WORK INSTRUCTION:
From the line holding "Task: Click the DEGREES group label" to the final line of the entries, set down each line exactly, including both, and nothing more.

[Saved data entries]
━━━━━━━━━━

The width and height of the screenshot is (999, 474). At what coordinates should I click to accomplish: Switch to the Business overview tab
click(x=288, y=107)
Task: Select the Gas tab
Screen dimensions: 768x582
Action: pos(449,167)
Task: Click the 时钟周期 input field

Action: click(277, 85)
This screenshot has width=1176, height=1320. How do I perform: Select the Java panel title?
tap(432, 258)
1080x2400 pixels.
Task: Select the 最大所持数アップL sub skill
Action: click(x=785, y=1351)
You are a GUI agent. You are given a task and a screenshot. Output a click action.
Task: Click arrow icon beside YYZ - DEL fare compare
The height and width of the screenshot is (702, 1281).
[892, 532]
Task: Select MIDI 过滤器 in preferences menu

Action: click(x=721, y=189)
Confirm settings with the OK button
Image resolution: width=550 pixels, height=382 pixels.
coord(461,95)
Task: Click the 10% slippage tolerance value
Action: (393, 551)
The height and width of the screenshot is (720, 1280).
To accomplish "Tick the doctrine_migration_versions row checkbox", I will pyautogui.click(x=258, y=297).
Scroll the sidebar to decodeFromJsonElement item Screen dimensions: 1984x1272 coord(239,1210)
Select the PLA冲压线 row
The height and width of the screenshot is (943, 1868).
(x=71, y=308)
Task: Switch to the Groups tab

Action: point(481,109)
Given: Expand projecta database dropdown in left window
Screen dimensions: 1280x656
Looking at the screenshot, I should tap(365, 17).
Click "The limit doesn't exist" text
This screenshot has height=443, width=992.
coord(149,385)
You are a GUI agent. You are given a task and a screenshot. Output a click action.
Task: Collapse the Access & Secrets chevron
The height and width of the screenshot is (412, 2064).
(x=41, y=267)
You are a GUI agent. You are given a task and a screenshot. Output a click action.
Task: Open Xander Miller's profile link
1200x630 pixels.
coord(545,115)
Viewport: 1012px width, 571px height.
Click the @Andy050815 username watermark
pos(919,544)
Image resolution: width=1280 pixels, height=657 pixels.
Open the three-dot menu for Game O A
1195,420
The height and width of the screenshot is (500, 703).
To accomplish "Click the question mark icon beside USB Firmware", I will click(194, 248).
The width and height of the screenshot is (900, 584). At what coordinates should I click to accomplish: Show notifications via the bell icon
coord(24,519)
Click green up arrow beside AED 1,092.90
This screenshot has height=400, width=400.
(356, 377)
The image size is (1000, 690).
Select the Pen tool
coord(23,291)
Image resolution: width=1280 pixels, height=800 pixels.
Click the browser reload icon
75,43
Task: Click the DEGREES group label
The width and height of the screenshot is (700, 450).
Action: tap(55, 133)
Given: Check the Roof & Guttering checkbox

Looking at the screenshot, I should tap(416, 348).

━━━━━━━━━━

RESPONSE TO THE EXERCISE:
Task: Click the DEGREES group label
The width and height of the screenshot is (700, 450).
Action: tap(55, 133)
Given: Check the Roof & Guttering checkbox

Looking at the screenshot, I should tap(416, 348).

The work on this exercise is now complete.